Hoje, graças a este ponta pé do CEJOLE eu sou professor, trabalhei, trabalhava no Estado e na Prefeitura, graças a Deus consegui passar nos concursos, larguei o Estado porque eu tive um problema de horário…
Hoje eu também pretendo fazer outras coisas, mas eu sempre quando estou conversando com meus alunos eu falo: – Olha não acha que eu nasci professor, sê tá vendo esse celular que você tem aí, na minha época eu nem imaginava o que era isso…
Na época eu passei na UNESP, USP, CEFET, SÃO CARLOS – UFSCAR[3]²
Uma coisa que aconteceu aqui foi que com seis meses de cursinho, já tinha um aluno entrando na faculdade, foi muito bacana…
Ao final da partilha do Renan não tivemos mais palavras, o único sentimento que me surgia era de agradecimento.
Ao celebrar 25 anos do CEJOLE no bairro de Americanópolis, não poderíamos ter um presente melhor: confirmar que as “Mil Vidas” que Santa Joana quis ter, continuam se multiplicando através de muitas pessoas e nestes 25 anos particularmente, também através do Renan.
Vamos levando algo novo que não nos pertence,
algo que surge do encontro com o Espírito,
da abertura ao diferente, da hospitalidade partilhada,
da humildade de aproximar-se e escutar…
Penha dos Santos – ODN
Representante legal do CEJOLE
[1]No ano de 2002 iniciamos no CEJOLE um núcleo de cursinho preparatório para a faculdade, a EDUCAFRO. Consistia em um trabalho com coordenadores e professores voluntários.

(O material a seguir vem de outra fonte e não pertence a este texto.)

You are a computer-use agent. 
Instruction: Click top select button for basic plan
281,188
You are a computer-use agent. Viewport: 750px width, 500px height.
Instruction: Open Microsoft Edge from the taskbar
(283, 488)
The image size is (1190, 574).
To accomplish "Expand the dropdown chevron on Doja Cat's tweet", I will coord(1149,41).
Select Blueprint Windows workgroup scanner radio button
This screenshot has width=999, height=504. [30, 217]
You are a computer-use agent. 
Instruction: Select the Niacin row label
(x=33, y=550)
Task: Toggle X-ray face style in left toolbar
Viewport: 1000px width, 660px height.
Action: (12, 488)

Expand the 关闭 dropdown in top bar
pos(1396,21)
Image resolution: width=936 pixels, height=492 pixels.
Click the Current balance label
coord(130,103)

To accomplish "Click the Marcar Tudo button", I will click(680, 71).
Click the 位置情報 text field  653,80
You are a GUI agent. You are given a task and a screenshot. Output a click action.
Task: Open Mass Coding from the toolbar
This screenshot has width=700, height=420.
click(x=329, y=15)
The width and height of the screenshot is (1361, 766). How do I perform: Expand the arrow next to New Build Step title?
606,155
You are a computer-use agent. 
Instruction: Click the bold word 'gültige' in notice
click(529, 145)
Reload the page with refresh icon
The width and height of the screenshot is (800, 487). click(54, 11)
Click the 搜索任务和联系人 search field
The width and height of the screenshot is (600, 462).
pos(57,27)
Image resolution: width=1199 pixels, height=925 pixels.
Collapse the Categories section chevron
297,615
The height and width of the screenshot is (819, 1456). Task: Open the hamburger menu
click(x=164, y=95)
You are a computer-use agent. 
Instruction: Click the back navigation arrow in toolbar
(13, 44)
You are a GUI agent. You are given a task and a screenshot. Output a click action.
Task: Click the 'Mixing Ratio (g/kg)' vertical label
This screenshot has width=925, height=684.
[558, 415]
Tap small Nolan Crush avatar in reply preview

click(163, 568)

Esta atividade permaneceu até o ano de 2007.
[2] Cursou Matemática na UFSCAR – Universidade Federal de São Carlos, interior de São Paulo.
[3] USP, UNESP, CEFET, UFSCAR – são todas universidades públicas muito concorridas em São Paulo, frequentadas geralmente por pessoas provenientes da classe media e média alta que estudaram toda a educação básica em escolas privadas, claro, existem exceções.